The hearing started on 17 September 2014 and continued until 19 September. However, at the end of the second day (18 September), Mr Nawaz made an application that the judge should recuse (remove) herself on the ground of apparent bias.
The three members of the tribunal panel – relying on the contemporaneous notes that they had made during the two days of the hearing - decided to refuse the application, holding that it was not “well founded”.
Mr Nawaz appealed, arguing that the tribunal had failed to take note of the test in East of England Ambulance Service NHS Trust v Sanders which states that tribunals must consider whether a “fair-minded and informed observer”, having considered the facts, would conclude that there was a real possibility that the tribunal was biased.
The EAT agreed that although there was no suggestion of actual bias, the tribunal judge had behaved in a way that gave rise to apparent bias.
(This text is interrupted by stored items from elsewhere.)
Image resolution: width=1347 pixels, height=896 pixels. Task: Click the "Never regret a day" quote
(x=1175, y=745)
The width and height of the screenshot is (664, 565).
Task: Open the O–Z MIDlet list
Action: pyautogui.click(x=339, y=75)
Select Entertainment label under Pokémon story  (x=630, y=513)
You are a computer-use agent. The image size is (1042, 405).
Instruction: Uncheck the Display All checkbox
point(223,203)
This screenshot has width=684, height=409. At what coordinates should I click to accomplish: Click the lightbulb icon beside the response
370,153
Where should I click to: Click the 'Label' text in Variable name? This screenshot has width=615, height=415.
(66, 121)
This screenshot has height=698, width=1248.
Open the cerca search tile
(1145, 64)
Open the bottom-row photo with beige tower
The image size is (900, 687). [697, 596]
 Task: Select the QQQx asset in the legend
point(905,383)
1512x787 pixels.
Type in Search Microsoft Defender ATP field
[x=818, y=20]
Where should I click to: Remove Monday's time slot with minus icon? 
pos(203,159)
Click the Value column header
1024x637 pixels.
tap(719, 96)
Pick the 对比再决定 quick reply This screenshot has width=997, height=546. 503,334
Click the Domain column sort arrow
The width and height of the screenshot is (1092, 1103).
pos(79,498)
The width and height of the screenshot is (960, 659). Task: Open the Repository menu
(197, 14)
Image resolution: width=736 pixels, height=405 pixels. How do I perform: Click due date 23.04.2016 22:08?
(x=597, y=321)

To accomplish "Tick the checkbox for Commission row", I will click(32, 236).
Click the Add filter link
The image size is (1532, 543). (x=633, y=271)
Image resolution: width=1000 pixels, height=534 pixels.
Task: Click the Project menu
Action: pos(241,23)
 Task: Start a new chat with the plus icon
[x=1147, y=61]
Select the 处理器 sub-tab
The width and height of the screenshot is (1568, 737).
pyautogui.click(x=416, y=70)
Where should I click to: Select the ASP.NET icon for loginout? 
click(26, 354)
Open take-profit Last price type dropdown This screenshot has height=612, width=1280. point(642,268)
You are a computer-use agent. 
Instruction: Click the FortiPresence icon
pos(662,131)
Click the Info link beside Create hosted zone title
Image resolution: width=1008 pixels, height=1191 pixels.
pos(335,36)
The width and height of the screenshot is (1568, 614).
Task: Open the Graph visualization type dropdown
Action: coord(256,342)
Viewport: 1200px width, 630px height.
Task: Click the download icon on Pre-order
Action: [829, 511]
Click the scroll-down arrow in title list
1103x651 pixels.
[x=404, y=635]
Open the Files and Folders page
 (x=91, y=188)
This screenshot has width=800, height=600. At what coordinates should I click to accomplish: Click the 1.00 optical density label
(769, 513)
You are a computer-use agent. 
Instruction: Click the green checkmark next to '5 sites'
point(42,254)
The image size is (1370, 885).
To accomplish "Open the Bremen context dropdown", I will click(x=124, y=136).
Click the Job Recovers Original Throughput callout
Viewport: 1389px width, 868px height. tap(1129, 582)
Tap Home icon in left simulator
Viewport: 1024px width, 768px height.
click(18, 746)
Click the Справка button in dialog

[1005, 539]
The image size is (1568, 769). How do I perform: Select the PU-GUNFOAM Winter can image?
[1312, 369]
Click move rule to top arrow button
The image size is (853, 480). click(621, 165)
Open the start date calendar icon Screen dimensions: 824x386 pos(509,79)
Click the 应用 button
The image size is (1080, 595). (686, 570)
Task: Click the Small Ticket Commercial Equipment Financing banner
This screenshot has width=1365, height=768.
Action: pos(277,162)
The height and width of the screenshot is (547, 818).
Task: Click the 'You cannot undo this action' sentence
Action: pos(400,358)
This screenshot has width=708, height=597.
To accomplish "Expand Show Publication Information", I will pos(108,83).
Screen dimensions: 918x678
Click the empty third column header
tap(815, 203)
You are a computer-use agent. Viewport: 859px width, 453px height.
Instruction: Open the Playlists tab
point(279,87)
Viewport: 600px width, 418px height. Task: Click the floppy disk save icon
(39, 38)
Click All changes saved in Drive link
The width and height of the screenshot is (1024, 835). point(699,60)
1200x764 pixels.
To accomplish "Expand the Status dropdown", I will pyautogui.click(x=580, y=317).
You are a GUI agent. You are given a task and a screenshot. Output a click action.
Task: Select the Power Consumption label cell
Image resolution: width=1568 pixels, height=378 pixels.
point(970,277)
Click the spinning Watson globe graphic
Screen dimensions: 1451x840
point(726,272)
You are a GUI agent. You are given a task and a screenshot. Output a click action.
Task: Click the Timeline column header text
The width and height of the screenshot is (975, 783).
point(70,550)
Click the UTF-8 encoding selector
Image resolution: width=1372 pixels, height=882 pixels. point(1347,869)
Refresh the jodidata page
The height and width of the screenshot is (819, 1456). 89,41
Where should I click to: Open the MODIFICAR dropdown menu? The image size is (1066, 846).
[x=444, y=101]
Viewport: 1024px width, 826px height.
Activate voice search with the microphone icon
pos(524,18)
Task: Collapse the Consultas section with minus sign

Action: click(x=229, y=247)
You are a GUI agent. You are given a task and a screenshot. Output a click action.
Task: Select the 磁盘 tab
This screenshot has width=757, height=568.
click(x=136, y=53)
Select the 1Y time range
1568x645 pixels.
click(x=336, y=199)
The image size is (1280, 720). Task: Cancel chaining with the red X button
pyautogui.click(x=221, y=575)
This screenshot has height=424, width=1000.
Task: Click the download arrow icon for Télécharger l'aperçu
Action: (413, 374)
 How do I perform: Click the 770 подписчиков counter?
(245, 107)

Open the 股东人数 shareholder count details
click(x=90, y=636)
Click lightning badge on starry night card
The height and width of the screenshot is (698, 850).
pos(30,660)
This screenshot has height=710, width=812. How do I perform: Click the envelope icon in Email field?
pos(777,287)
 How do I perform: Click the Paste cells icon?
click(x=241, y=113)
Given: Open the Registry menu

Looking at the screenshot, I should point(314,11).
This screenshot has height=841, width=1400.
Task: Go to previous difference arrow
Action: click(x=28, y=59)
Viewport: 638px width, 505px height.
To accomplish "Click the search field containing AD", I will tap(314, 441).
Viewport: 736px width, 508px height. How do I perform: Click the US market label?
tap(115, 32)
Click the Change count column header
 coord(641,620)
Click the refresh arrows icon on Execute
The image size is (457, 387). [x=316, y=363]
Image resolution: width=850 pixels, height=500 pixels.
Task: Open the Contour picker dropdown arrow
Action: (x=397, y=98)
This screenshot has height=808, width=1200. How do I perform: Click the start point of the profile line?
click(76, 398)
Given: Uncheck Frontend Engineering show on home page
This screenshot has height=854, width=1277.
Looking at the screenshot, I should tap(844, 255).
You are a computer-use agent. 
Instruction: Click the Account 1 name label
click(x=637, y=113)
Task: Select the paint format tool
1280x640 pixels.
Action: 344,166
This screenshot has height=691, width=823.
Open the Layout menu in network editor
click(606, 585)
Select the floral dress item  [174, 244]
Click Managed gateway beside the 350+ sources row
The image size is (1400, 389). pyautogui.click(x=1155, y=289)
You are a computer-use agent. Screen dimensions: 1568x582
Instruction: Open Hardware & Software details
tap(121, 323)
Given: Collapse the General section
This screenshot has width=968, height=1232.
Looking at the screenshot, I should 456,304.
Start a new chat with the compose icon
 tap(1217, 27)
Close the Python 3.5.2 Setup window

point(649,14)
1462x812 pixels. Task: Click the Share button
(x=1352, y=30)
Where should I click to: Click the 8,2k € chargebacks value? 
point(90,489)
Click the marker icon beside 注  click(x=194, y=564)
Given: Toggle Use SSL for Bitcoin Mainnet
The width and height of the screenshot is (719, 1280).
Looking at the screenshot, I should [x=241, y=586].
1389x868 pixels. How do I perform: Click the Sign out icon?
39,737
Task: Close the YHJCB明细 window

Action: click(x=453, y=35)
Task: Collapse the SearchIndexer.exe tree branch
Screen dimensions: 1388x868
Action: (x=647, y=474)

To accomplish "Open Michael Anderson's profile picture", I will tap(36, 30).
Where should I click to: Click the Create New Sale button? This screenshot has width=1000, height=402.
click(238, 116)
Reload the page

As a result, a fair-minded observer who was informed of all the relevant facts would conclude that there was a real possibility of bias.
In particular the EAT drew attention to the nature and quality of some of the questions that the tribunal judge had asked during the cross-examination of Mr Nawaz. It did not think that the questions she asked were designed to elicit clarification of his evidence, but rather to put points to him that he would not necessarily agree with, “with a view to trying to persuade him that he should agree”.
It was particularly concerned by one interception when the judge accused Mr Nawaz’s barrister of trying to intimidate the tribunal members. Relying on the contemporaneous notes of a number of those present at the time, the EAT concluded that far from the barrister trying to intimidate the tribunal, it was the tribunal that was trying to put pressure on Mr Nawaz “in a way that the informed and fair-minded observer would regard as unfair”.
In the words of the Court of Appeal in Yuill v Yuill, the judge had, by getting involved in the cross-examination, “descended into the arena” and allowed her vision to be clouded by “the dust of the conflict”. By contrast, the paramount concern of the legal system must be to administer justice which was seen by litigants and fair-minded members of the public, to be fair and impartial. “Anything less is not worth having”.
This case is important because it highlights an important legal principle - that not only must justice be done, it must also be seen to be done.